Release Details

LABEL Cruz Del Sur Music
RELEASED ON 4/12/2006
GENRES Progressive,Power,Thrash




Event Horizon

Naked On the Black Floor

6.2
posted on 4/2006   By: Doug Moore

Man, these bands are popping up like worms on a sidewalk after a thunderstorm nowadays. Event Horizon, like Eden’s Fall, Symphorce and a number of others, are practitioners of a relatively new school of metal that involves a blend of death, thrash, and prog metal instrumentation with power metal-styled vox. The obvious comparison here is (who else?) Nevermore, but Event Horizon is hardly a straight clone act. There’s enough going on here to create a fairly distinct identity, but the structures and songwriting elements are unfortunately scatterbrained enough that Naked on the Black Floor is a disconcerting and sometimes awkward listen.

Though Naked on the Black Floor is technically Event Horizon’s debut full length, this Italian act has been putting out releases since 1999, including a ‘promo full length’ entitled Year: Zero. The band has obviously carved out something of a character over their seven years together, and put on a good show of mixing a broad variety of melodic motifs and riff types together in each song. After a typically useless introductory track, “Deconstructed” kicks off with some very businesslike death metal groove and a menacing (but, of course, still soaring and whatnot) trad-flavored chorus. “Bited” (the band’s English is shoddy) and “The Flying Feather” see the band venturing into some familiar prog-thrash territory, while “The Road to Myself” features a clever slap-bass solo that flows into a shred session by lead guitarist Riccardo Rebughini. “Fragments of Insanity” even fiddles with some off-time Meshuggah-ism before reigning itself in for a vox-driven finish.
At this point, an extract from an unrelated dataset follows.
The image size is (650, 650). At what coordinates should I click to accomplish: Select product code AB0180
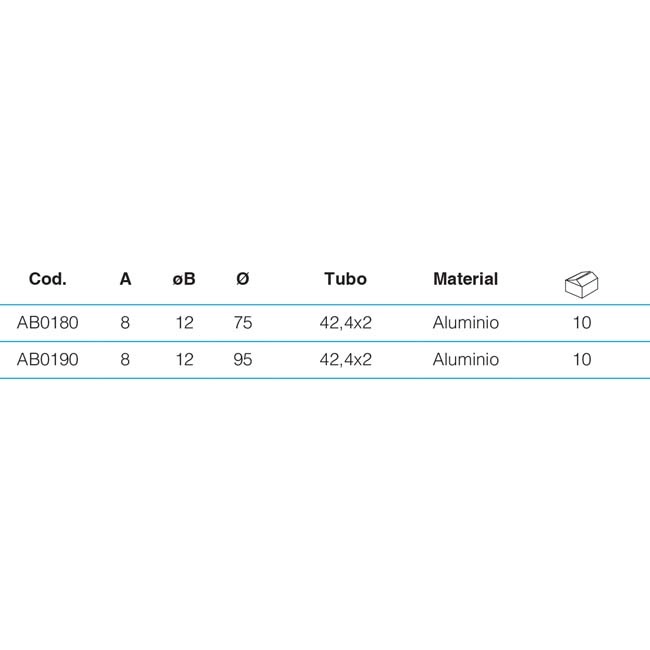click(48, 323)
Naked on the Black Floor is hardly all clear sailing though. Event Horizon aren’t universally prudent with their songwriting and choice of arrangements; chiefly problematic are the regular and universally awkward electronica injections that appear throughout this album. Some bands can pull off the whole chugga-chugga-bleep-boop thing (Red Harvest and The Project Hate MCMXCIX come to mind), but here they’re just clumsily placed and disruptive to the music’s flow. Gianluigi Girardi’s vocals are another problem area; he can reach some impressive heights with his vibrato-laden pipes, but the falsetto shrieks really don’t mesh too well with the music. The rest of the time Girardi’s voice seems either too loud or too soft, and the man never quite summons the power to lay down genuinely memorable melodies.

Despite Event Horizon’s longish history, Naked on the Black Floor sounds very much like a high-average rookie album. Plenty of potential here, but as they stand, Event Horizon isn’t likely to make a huge impact. Some time to get their creative ducks in a row would do this band well.